AIM OF THE EXERCISE:
In the material below, find the line containing "You are a GUI" and the line containing "794x739 pixels.", then reproduce exactly both of them and every line between, and nothing else.

EXERCISE DATA:
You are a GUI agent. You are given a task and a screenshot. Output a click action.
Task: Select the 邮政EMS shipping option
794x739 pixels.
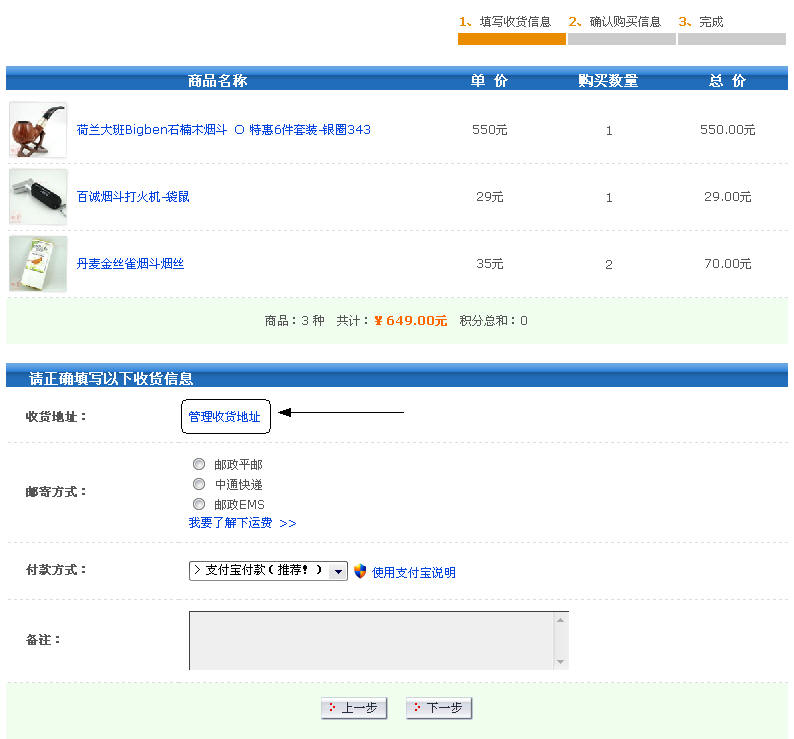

---

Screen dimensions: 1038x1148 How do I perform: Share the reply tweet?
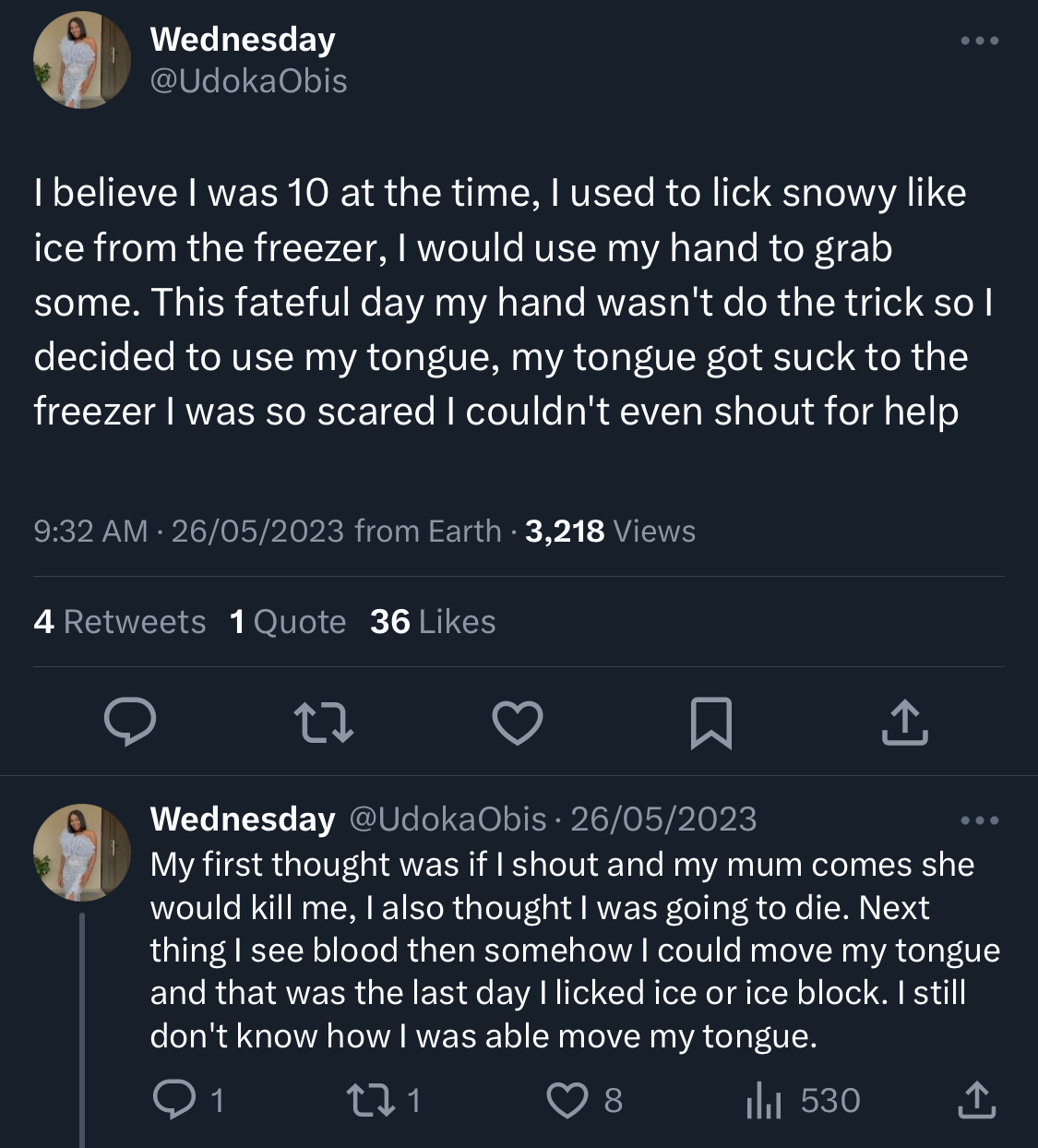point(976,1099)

---

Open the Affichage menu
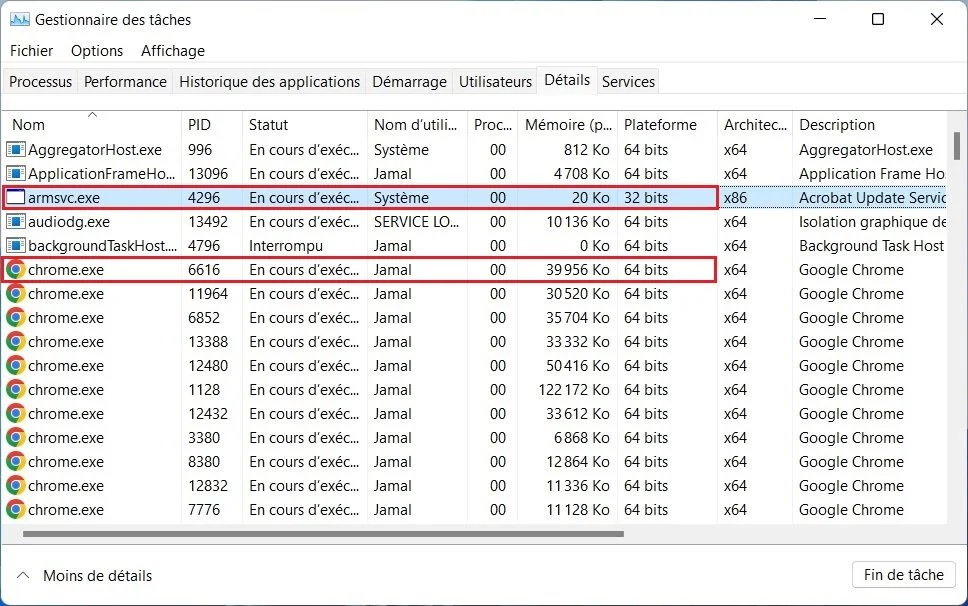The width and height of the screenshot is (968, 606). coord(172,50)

ANSWER SPACE:
You are a GUI agent. You are given a task and a screenshot. Output a click action.
Task: Select the 邮政EMS shipping option
794x739 pixels.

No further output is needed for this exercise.